■ DESCRIPTION OF THE TASK
Quote, without any change, the line that contains "This screenshot has" and all lines that follow it to the end of the data below.

■ DATA RECORDS
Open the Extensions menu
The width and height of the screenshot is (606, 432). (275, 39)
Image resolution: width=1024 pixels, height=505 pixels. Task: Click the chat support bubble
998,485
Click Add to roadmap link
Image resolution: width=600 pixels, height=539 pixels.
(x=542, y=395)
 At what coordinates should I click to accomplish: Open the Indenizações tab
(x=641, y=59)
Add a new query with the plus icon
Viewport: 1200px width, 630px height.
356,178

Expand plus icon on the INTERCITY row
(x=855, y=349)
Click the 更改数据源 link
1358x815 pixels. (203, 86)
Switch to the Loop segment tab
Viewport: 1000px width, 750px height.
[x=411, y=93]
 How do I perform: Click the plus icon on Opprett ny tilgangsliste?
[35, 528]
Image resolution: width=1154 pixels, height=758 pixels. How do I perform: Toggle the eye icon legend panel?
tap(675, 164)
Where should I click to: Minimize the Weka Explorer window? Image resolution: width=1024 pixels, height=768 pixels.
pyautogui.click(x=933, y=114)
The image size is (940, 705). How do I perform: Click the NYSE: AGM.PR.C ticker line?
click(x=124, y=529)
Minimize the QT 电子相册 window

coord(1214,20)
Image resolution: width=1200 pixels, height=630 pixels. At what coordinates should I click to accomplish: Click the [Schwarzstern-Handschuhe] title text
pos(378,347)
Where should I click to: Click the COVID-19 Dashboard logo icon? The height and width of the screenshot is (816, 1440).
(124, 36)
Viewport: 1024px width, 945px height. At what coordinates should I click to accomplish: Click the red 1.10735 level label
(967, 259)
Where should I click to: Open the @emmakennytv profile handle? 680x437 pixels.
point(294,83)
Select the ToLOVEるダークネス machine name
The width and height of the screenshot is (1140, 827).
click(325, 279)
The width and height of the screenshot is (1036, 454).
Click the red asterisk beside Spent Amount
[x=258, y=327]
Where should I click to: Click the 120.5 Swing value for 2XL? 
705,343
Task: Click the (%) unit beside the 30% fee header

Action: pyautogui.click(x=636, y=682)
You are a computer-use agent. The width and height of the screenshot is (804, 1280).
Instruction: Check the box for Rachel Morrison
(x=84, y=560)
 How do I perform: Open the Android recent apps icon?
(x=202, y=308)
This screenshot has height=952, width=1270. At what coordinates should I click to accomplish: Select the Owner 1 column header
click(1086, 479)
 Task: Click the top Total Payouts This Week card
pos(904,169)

■ SOLUTION TO THIS PROBLEM
This screenshot has height=952, width=1270. At what coordinates should I click to accomplish: Select the Owner 1 column header
click(1086, 479)
 Task: Click the top Total Payouts This Week card
pos(904,169)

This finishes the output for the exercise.